--- Excerpted passage ---

There is no doubt that Lucille Ball gets the lion’s share of credit for classic TV show I Love Lucy — and deservedly so — but you cannot underestimate the contributions of co-stars Vivian Vance, William Frawley and, of course, her husband, Desi Arnaz. But what sometimes gets forgotten over the passage of time is that Desi Arnaz was much more than Ricky Ricardo to Lucille’s Lucy.
In addition to his on-screen role, he was one of the creative guiding forces behind-the-scenes of the 1951 to 1957 series. With the help of other creatives, he developed and launched the idea of a three-camera sitcom, shot like a play in front of a live studio audience and paving the way for countless sitcoms to come. When he and Lucille had the hard choice to more or less give up their careers to be solely devoted to their growing family, they decided to go for broke by purchasing and opening their own studio, which, as Desilu, became one of the most successful television production facilities of the time.
There is much more to know, which is revealed in this interview with author Geoffrey Mark, who wrote the definitive tome on Lucille Ball’s TV career, The Lucy Book: A Complete Guide to Her Five Decades on Television, which is currently being updated.
Begin with the fact that Desi Arnaz was born Desiderio Alberto Arnaz y de Acha III on March 2, 1917 in Santiago de Cuba, Cuba, and continue from there.
WOMAN’S WORLD (WW): Let’s start with this — how would you describe Desi Arnaz?

---

## [Work item A]
Answer these from the passage on Desi Arnaz:
(i) In what years did I Love Lucy run?
(ii) What was the name of the studio that Desi and Lucille bought and opened?
(iii) In what city was Desi Arnaz born?
## [Work item B]
Translate this sentence from the passage on Desi Arnaz into Spanish: "But what sometimes gets forgotten over the passage of time is that Desi Arnaz was much more than Ricky Ricardo to Lucille’s Lucy."

--- Dataset extract ---

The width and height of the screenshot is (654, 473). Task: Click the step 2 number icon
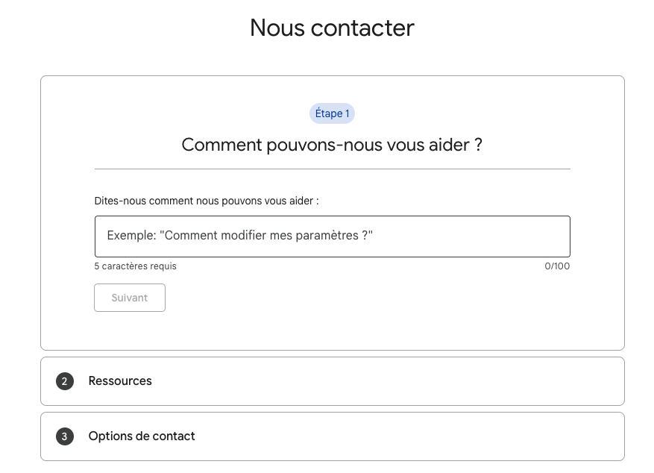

---

## [Expected answer A]
(i) 1951 to 1957
(ii) Desilu
(iii) Santiago de Cuba, Cuba

## [Expected answer B]
Pero lo que a veces se olvida con el paso del tiempo es que Desi Arnaz fue mucho más que el Ricky Ricardo de la Lucy de Lucille.